I got my first lesson on the subject of climate change more than 10 years ago. My tutor was an internationally famous climate scientist at a major Ivy League university. Unlike most lectures I have heard from professors, this one was brief, to the point and extremely enlightening.

At the time I was a columnist for the New York Daily News, recently arrived in the United States after more than 30 years in Israel. I had heard about global warming, of course, but I hadn’t thought much about it. Israel has other, more pressing issues.

I may not know anything about science, but I have learned over a long career that when an expert hangs up in the middle of a question, it means that he doesn’t know the answer.

In May 2001, the United Nations Intergovernmental Panel on Climate Change published its third report, which got a lot of media attention. I looked through it and realized immediately that I had no chance of understanding the science.

I was in good company – I doubt there are half a dozen journalists in captivity who can actually understand the mathematical and chemical formulas and computer projections. That’s what press releases are for.

One item got my attention. It said: “Projections based on the Special Report on Emissions Scenarios suggest warming over the 21st Century at a more rapid rate than that experienced for at least the last 10,000 years.”

I called the professor, one of the authors of the report, for a clarification (he remains nameless because we were off the record). “If global warming is caused by man-made emissions,” I asked, “what accounts for the world warming to this same level 10,000 years ago?”

There was a long silence. Then the professor said, “Are you serious?”

I admitted that I was.

The professor loudly informed me that my question was stupid. The panel’s conclusion was indisputable science, arrived at after years of research by a conclave of the world’s leading climate scholars. Who was I to dispute it?

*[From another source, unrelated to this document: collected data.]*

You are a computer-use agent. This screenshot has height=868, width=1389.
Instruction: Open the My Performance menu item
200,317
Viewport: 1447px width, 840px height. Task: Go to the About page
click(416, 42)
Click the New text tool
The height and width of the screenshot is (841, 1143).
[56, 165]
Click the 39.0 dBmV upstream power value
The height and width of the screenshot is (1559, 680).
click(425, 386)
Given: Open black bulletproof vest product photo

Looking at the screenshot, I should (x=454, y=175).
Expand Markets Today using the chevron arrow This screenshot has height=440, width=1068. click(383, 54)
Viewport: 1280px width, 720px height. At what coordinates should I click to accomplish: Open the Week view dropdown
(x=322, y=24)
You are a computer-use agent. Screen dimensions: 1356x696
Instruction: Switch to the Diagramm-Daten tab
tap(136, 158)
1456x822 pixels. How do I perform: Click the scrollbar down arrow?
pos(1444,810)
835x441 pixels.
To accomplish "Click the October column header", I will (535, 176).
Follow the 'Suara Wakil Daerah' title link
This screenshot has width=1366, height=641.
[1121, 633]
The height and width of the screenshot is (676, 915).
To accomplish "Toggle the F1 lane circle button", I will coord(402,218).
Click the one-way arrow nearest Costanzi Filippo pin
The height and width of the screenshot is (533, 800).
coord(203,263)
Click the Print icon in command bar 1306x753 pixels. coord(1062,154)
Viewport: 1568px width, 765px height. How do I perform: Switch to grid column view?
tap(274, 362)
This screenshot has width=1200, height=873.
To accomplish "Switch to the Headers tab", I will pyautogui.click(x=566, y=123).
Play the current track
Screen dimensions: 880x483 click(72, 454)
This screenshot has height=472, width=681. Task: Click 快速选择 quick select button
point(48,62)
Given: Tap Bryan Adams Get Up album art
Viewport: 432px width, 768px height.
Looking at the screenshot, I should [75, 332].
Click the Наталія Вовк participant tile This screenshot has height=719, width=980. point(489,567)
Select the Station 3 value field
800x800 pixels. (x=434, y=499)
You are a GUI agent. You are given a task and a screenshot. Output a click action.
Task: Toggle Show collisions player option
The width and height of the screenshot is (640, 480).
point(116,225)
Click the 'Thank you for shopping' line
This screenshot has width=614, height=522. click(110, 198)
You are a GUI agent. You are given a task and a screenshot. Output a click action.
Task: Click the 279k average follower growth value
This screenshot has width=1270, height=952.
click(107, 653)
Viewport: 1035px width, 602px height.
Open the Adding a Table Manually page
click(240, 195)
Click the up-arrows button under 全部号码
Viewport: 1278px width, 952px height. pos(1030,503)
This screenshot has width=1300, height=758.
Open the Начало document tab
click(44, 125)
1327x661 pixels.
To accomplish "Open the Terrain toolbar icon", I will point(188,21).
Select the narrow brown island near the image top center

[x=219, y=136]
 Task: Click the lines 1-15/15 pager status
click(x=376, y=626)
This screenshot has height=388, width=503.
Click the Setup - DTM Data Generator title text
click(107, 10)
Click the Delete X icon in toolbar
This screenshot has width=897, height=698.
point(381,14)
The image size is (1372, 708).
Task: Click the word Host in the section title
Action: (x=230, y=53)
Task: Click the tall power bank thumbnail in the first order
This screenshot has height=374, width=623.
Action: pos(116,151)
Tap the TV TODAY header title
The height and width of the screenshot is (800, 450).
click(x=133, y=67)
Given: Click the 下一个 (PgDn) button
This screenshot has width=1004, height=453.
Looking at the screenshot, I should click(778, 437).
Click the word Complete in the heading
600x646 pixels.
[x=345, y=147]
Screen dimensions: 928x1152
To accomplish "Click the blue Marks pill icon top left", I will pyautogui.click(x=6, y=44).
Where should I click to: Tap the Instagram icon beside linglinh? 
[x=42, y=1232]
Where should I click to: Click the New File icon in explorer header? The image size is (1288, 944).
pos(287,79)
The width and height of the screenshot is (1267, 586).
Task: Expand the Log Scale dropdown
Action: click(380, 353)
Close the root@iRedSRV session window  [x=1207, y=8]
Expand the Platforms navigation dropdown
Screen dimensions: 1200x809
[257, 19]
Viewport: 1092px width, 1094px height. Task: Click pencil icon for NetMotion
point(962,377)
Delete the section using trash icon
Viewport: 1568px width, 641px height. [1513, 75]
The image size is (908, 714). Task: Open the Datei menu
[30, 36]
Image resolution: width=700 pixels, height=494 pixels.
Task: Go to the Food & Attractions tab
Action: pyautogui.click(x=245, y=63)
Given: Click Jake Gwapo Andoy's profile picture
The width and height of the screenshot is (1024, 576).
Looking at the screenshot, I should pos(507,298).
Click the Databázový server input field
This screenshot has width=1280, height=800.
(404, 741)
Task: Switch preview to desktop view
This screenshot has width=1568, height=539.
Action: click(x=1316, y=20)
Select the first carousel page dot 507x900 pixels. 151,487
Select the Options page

I told him I wasn’t disputing it, just trying to understand how, you know, the world could have been this hot before without the help of human agency. Maybe this is just a natural climate change like ice ages that once connected continents and warming periods that caused them to drift apart or …

At which point I heard a click. The professor hung up on me. At that exact moment I became a climate skeptic. I may not know anything about science, but I have learned over a long career that when an expert hangs up in the middle of a question, it means that he doesn’t know the answer.

This isn’t shocking. Experts, even on subjects less complicated than what the world’s temperature will be in 200 years, are often wrong. One tip-off is when they argue by assuring you that everybody smart already knows they are right.

I was reminded of this encounter the other day while reading a Time Magazine cover story titled, “Eat Butter: Scientists labeled fat the enemy. Why they were wrong.” The article chronicled the decades-long consensus, backed by official U.S. government policy as well as a militant (and self-interested) scientific establishment, that fat was a killer. According to Time, this was “so embedded in modern medicine and nutrition that it became nearly impossible to challenge the consensus.” Scientific journals refused to publish data challenging this orthodoxy. People who did, like Dr. Robert Atkins, were derided as quacks.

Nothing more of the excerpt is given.